| Metin Parçası |
+ + + + + + +
1990’ların başında literatüre giren ve 21. yüzyılda başımıza musallat olan tazecik, körpecik bir kavram politik doğruculuk. Başka bir yazımın konusu olacak linç kültürünün en iştah açıcı aperitifi. Son yıllarda insanları “bunu söylemek lazım ama kimse alınmadan, gücenmeden nasıl yapacağız” kaygısına sürükleyip götüren, kibarlık budalalığının da ötesinde düşünce ve ifade özgürlüğüne vurulmuş bir ket adeta.
Genelde yazdıklarımda salt bilgi verip kanaat oluşturmayı okuyana bırakırım ya da bir kanaatim varsa yazının sonuna saklarım, okurken ön yargı oluşturmamak için. Ama bu konuda tavrım net. O yüzden bugün biraz yandaş bir yazı okuyacaksınız, ona göre konum alın.
Atadan kalma bir kavram olmadığı için toplum henüz politik doğruculuk kavramına hakim değil. Politik doğruculuk her an ensemizde boza pişiriyor ama çoğumuzun ismen henüz kendisiyle tanışmamış olması olağan. O yüzden önce bir tanışık olalım kendisi ile.
+ + + + + + +
| Kayıtlı Veriler |

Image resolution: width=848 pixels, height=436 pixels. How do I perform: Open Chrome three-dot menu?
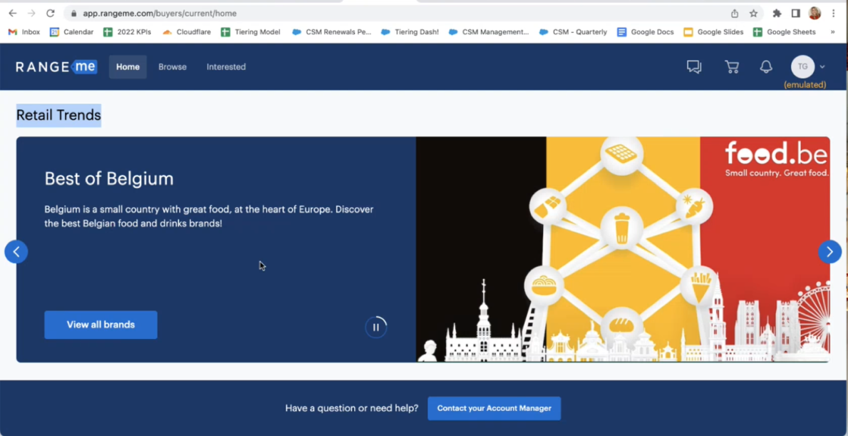(833, 14)
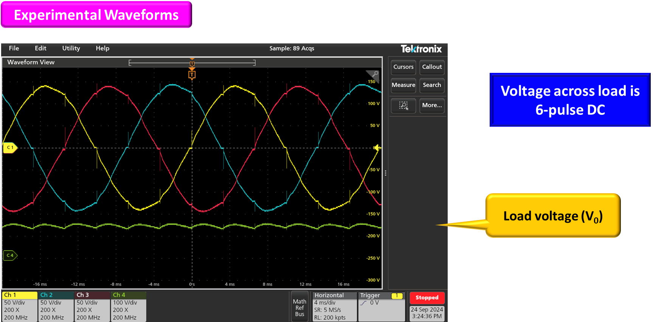Click the magnifier icon in waveform corner
The height and width of the screenshot is (322, 653).
[x=374, y=74]
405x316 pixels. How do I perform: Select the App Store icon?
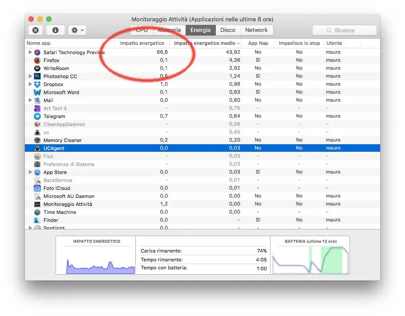pos(38,172)
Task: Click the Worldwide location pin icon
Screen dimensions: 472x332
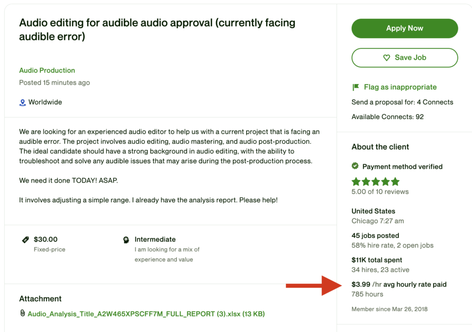Action: pos(23,102)
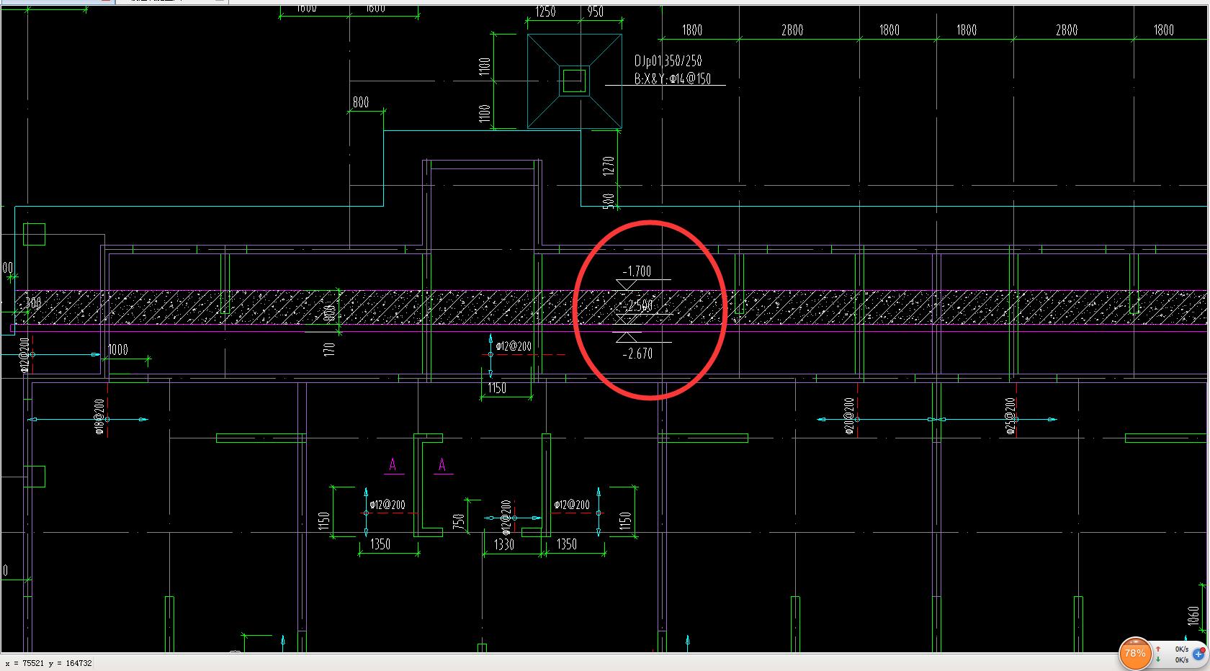The width and height of the screenshot is (1210, 671).
Task: Click the green download speed arrow
Action: (x=1157, y=659)
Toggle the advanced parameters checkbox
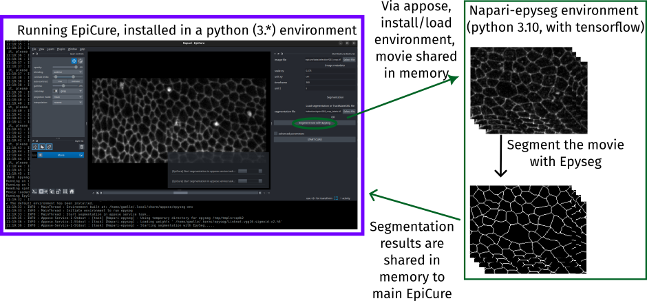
+ + + + + + +
| Çözülecek Sorunlar |
• a. Aşağıdaki üç ifadenin politik doğruculuk metniyle uyuşup uyuşmadığını belirtin ve her yanıtı metinden birebir alıntılanan belirleyici sözcüklerle destekleyin: (i) Politik doğruculuk kavramı 1990'ların başında literatüre girmiştir. (ii) Yazar genellikle kanaatini yazının başında açıklar. (iii) Metne göre toplum politik doğruculuk kavramına hakimdir.
• b. Politik doğruculuk metninin "Atadan kalma bir" sözcüklerinden "olalım kendisi ile." sözcüklerine kadar olan kısmını, "toplum" ifadesini "kamuoyu" ile değiştirerek yeniden yazın.
• c. Politik doğruculuk metnine kaldığı yerden devam edin.

| Görev Sonuçları |
• a.
(i) Evet: "1990’ların başında literatüre giren"
(ii) Hayır: "bir kanaatim varsa yazının sonuna saklarım"
(iii) Hayır: "toplum henüz politik doğruculuk kavramına hakim değil"

• b.
Atadan kalma bir kavram olmadığı için kamuoyu henüz politik doğruculuk kavramına hakim değil. Politik doğruculuk her an ensemizde boza pişiriyor ama çoğumuzun ismen henüz kendisiyle tanışmamış olması olağan. O yüzden önce bir tanışık olalım kendisi ile.

• c.
Politik doğruculuk için wikipedia’da; “farklı dil, din, kültür ve cinsiyetten kişileri incitmemek amacıyla, özenle kullanılan ifade, düşünce ve uygulamaları tanımlamak amacıyla kullanılan bir terim” ifadesi mevcut. Ama günümüzdeki kullanımı açısından pek yerinde bir tanımlama değil. Wikipedia da bu yüzden bu tanımın sonuna hemen şu ifadeyi ekliyor: Bu terim günümüzde daha çok "farklı olanları" incitmemek için yapılan bazı uygulamaların pratik olmadığı veya özünde yanlış olduğu fikrinde olan karşıt taraflar tarafından eleştirel anlamda kullanılır hale gelmiştir. Yani kavram suçlayıcı. Ben hassas bir insanım politik doğruculuk yapıyorum diye bir şey yok yani. Doğru kullanımı şu: Kelimelere çok takılıyorsun, takılma bunlara, yaptığın politik doğruculuk, yapma.
Wikipedia bu şekilde tanımlamış. Bence de politik doğruculuk tam olarak da ifade özgürlüğünün ahlak bekçisidir. Kimin kararı ile oluşturulduğu belli olmayan ilkeler çerçevesinde topluma modernize edilmiş bir mahalle baskısı uygulamak değil de nedir Allah aşkına?
Şimdi gelin politik doğruculuğun kendisine bulduğu en uygun üreme ortamlarından bahsedelim biraz.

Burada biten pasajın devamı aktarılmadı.